REQUIREMENT: Rewrite the part of the COCOV repository page below that begins at "COCOV: Continuous Collaborative" and stops after "and three datasets.", changing "face verification" to "identity verification" everywhere it appears.

ARTICLE:
.....

Skip to content

davidwaf/cocov

Repository files navigation

COCOV: Continuous Collaborative Verification

A drift-aware, prototype-based framework for continual face verification with selective human-in-the-loop adaptation, evaluated across five backbone encoders and three datasets.

COCOV maintains bounded identity memory through prototype assignment, insertion, and merging while using reviewer-mediated escalation for uncertain observations. Built on a fixed deep face encoder, the framework targets continual verification under non-stationary appearance conditions where identity representations must evolve incrementally without retraining the underlying feature extractor.


Results Summary

COCOV consistently outperforms all baselines across all five encoders evaluated on VGGFace2 (30 independent runs, mean ± std):

Encoder Static AUC COCOV AUC COCOV EER
FaceNet 0.9816 0.9843 ± 0.0020 4.28 ± 0.52%
ArcFace-R50 0.9783 0.9837 ± 0.0017 3.87 ± 0.35%
ArcFace-R100 0.9788 0.9841 ± 0.0016 3.89 ± 0.36%
MobileFaceNet 0.9789 0.9840 ± 0.0017 3.94 ± 0.37%
AdaFace 0.9778 0.9831 ± 0.0017 3.94 ± 0.37%

Datasets

Dataset Role Identities Ordering
VGGFace2-HQ Primary evaluation 3,000 subset Filename
CACD Cross-dataset (cross-age) 500 (capped) Year
FG-NET Cross-dataset (age-ordered) 82 Age label

Dataset access:


Encoders

Five backbone encoders are evaluated. All are fixed throughout experiments — no fine-tuning is performed.

Code Encoder Backbone Loss Training Data Input
ENC01_FACENET FaceNet InceptionResNetV1 Triplet VGGFace2 160×160
ENC02_ARCFACE_R50 ArcFace-R50 IResNet-50 ArcFace WebFace600K 112×112
ENC03_ARCFACE_R100 ArcFace-R100 IResNet-100 ArcFace Glint360K 112×112
ENC04_MOBILEFACENET MobileFaceNet MobileFaceNet ArcFace WebFace600K 112×112
ENC05_ADAFACE AdaFace IResNet-101 AdaFace MS1MV3 112×112

See ENCODERS.md for installation and weight acquisition instructions per encoder.

.....

COLLECTED MATERIAL:
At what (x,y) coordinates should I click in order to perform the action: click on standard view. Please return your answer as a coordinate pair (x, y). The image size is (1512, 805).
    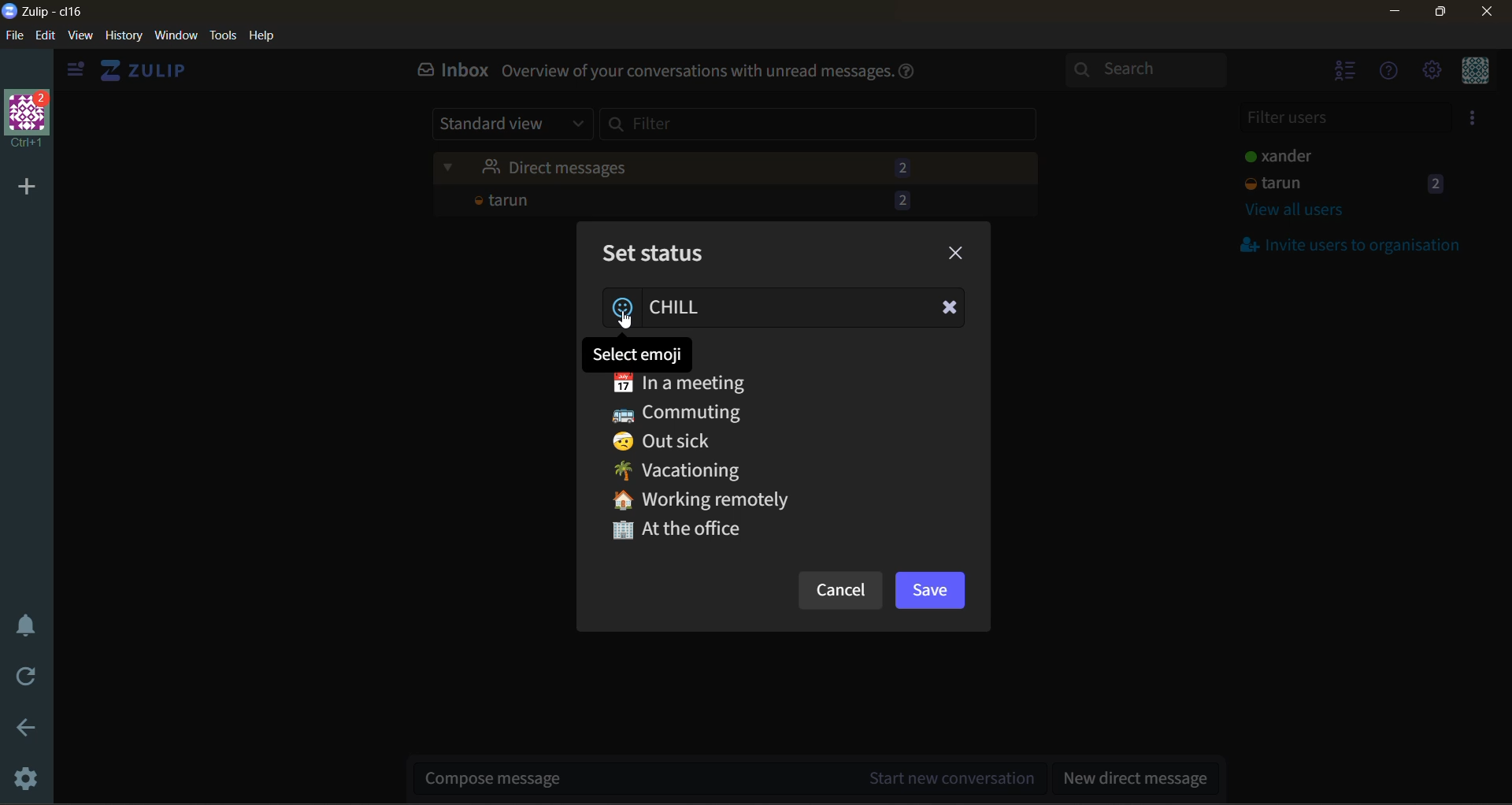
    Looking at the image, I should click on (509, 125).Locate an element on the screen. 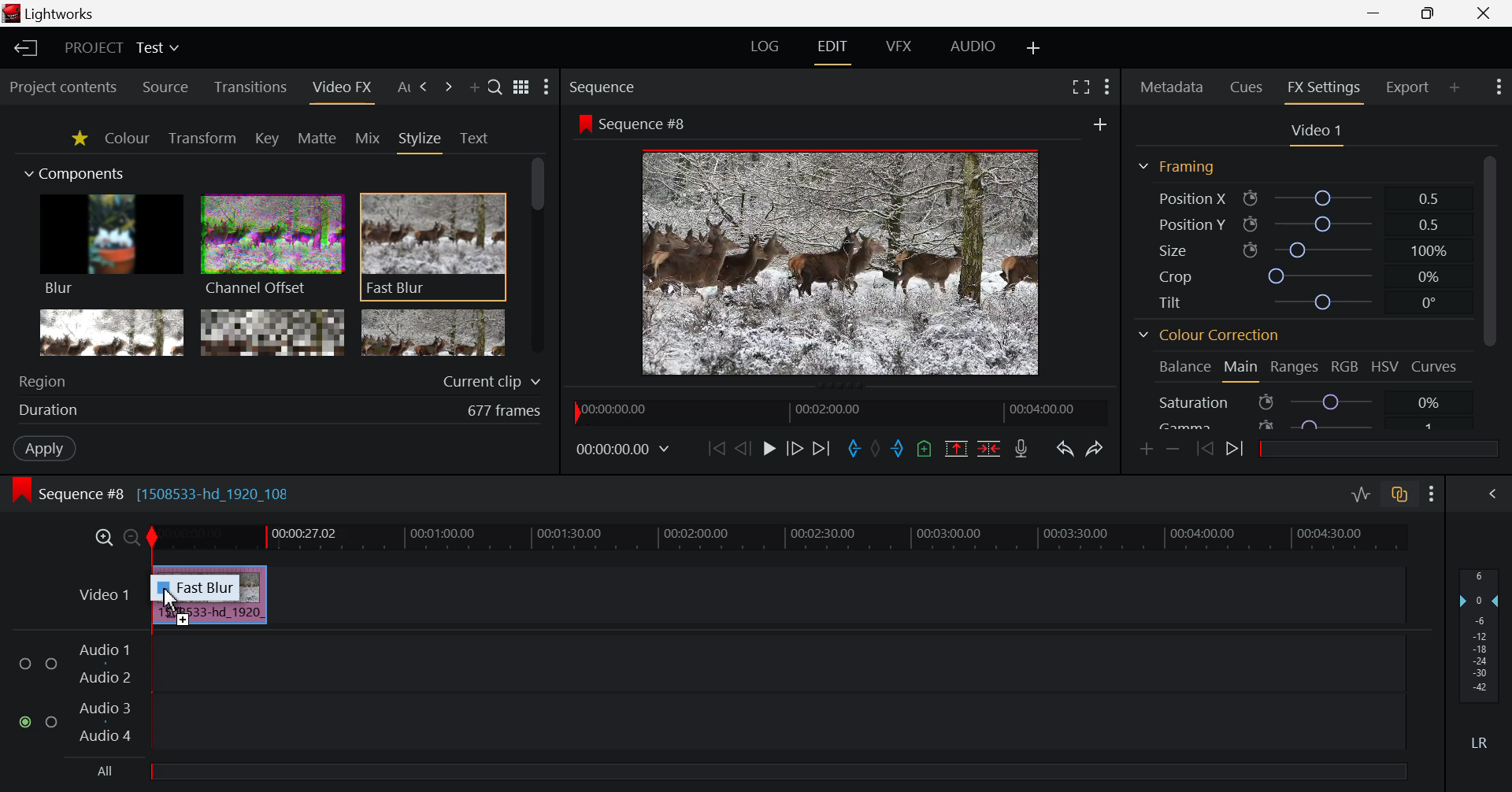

.....

SOLUTION:
COCOV: Continuous Collaborative Verification

A drift-aware, prototype-based framework for continual identity verification with selective human-in-the-loop adaptation, evaluated across five backbone encoders and three datasets.